The complexity of the symbolic table structure is related to the complexity of the semantic rules of the language. For C #, each symbol comes with a lot of information, such as location, namespace, type, etc. For JavaScript, a symbol table is almost unwanted, because everything is dynamic, and the content is barely checked at compile time. The output of semantic analysis is the symbol table, and the input of code generation is symbol table and syntax tree. Therefore, in addition to the syntax of the tree to put the relevant content, semantic content is best placed in the symbol table (such as the type of expression, the statement of the scope of the results). The semantic analysis results of Cminus can be seen in a real symbol table organization.
First we need to solve the problem of type expression. There are many kinds of complex languages. The type here refers not to the difference between int and string, but to the type of function, the type of struct. There are many additional attributes attached to each type. In the process of semantic analysis, we often compare the consistency of two types. So the type expression of the symbol table is designed to be easy to read, modify and compare.
We usually have two kinds of solutions. The first method is expressed in an inheritance structure. Defines a base class typebase, and then a heap of inheritance underneath. At first glance it's oop, not really. We have some special operations for each particular type of semantic analysis, so let's illustrate the operation of determining whether the type is equal or not. We know that the virtual function in OOP solves one dimensional allocation problem. We get a base, and for Base->method, we can always evaluate to the actual type of base. What if we need to assign two types at the same time? For example, equal (BASE1,BASE2), this operation is more meaningful if and only if the actual species of Base1 and Base2 are the same. This time we transform into base1->equal (BASE2), it is also unavoidable to Base2 to do a bit of dynamic_cast or something similar operation.

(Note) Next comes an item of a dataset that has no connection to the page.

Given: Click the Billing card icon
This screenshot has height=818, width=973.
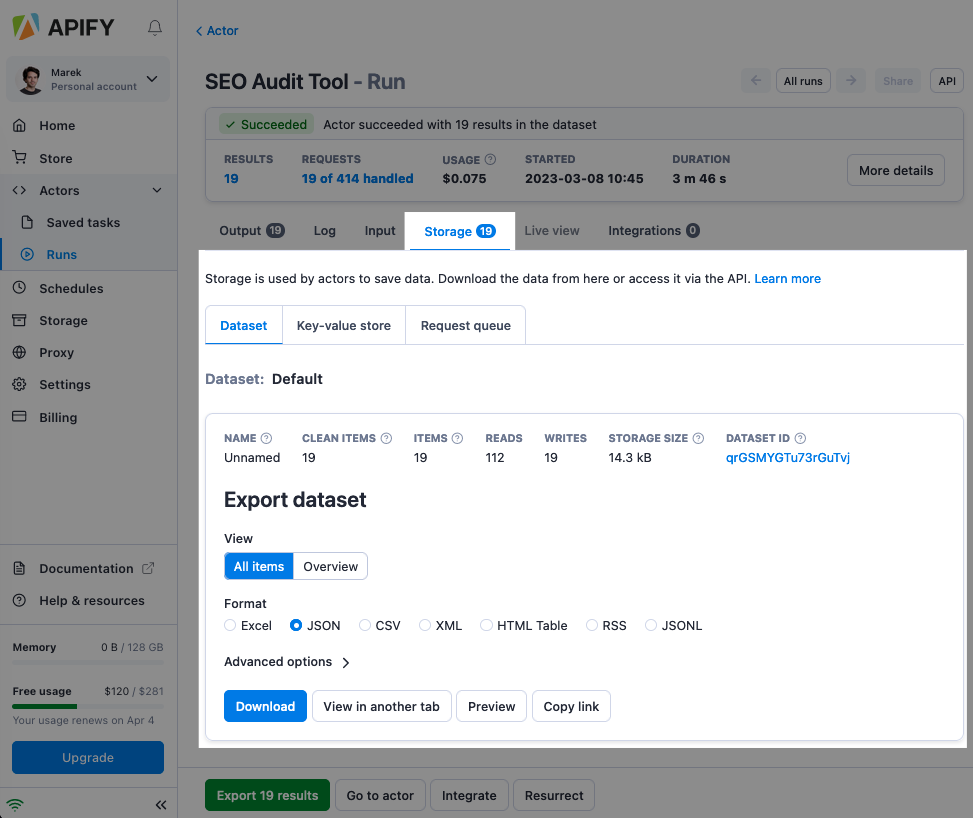Looking at the screenshot, I should (x=19, y=417).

So I personally prefer the second way. We create a unique ID for each type. For example, int is 0, int (int,int) is 1, int* is 2 or something. Compare two types for equality and direct the ID to compare, the ID equals the type is equal, the ID is unequal, the type is not equal. How do you do it in real practice? We know that the process of semantic analysis produces a bunch of new types that can theoretically be infinitely many. There are some attributes for each type. For example, the basic type is finite and can be expressed with an enum. The function type requires a return value and a table of parameter types. So when we take attributes to get an ID, the symbol table first checks to see if the type already exists, then returns the corresponding ID, does not exist, creates a new record, and then binds a new ID. For example, the Cminus type table uses the following interface to assign IDs:
class VL_CMinusTypeTable : public VL_Base
{
public:
VInt GetPrimitiveType(VLE_CMinusPrimitiveType Type);
VInt GetPointer(VInt Type);
VInt GetArray(VInt Type , VInt Count);
VInt GetFunction(VInt ReturnType , VL_List<VInt , true>& ParameterTypes);
VInt CreateStruct();
VL_CMinusTypeSlot* GetType(VInt Type);
};
If we know the ID of a type, ask for the ID of its pointer type, call Getpointer (typeID). Through this set of functions, we can always not worry about whether or not to have two IDs pointing to the same type, or a type accidentally has more than one ID, very good management.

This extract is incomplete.